**Supplied records:**
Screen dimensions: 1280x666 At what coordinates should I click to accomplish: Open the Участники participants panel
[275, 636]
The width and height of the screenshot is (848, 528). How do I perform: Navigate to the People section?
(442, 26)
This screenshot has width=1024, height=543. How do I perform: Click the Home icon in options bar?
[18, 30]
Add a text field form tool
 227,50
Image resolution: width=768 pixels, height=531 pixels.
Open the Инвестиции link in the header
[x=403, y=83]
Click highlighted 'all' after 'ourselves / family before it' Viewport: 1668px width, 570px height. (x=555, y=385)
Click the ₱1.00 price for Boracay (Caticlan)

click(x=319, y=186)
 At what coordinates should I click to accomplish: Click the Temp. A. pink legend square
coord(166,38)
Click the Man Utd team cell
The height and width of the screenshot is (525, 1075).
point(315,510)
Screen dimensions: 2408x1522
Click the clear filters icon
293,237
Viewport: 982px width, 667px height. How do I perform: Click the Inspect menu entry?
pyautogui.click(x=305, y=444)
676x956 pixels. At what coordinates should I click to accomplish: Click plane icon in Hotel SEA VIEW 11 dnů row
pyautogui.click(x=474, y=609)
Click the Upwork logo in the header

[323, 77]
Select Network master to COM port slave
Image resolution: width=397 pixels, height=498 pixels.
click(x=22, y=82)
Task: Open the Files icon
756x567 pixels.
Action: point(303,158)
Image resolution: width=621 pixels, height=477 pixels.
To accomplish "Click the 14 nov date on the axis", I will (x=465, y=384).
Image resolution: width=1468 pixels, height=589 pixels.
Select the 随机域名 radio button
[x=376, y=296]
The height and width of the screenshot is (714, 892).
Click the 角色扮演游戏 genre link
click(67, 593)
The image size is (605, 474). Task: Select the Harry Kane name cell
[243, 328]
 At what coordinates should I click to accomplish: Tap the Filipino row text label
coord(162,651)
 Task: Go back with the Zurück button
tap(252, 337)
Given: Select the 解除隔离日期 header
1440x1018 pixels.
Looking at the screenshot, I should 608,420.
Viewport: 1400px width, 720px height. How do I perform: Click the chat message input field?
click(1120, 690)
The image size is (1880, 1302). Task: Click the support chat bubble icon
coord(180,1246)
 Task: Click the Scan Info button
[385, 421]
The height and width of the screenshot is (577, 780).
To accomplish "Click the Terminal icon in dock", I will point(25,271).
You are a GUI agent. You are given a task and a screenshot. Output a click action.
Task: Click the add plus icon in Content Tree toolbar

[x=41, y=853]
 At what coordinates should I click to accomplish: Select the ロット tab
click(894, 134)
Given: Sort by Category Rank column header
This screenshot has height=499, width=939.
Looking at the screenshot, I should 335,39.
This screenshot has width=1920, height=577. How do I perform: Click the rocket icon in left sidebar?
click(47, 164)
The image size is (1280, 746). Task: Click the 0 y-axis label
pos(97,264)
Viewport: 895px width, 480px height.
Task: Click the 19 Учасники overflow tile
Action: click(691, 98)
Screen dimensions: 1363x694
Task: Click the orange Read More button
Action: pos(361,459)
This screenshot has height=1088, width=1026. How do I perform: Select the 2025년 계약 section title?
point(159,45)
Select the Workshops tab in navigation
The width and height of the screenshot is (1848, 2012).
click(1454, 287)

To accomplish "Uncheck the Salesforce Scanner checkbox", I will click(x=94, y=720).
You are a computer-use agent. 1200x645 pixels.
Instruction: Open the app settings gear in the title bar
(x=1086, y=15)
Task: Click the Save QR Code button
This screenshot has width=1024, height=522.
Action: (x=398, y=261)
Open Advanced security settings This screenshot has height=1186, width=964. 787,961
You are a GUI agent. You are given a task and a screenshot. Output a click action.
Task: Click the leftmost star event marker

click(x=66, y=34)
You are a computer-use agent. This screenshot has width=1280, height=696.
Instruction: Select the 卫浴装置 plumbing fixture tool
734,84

**Exercise instructions:**
Go through the listing above and return every line where the word "agent" occurs.

**Completed task:**
You are a GUI agent. You are given a task and a screenshot. Output a click action.
You are a computer-use agent. 1200x645 pixels.
You are a GUI agent. You are given a task and a screenshot. Output a click action.
You are a computer-use agent. This screenshot has width=1280, height=696.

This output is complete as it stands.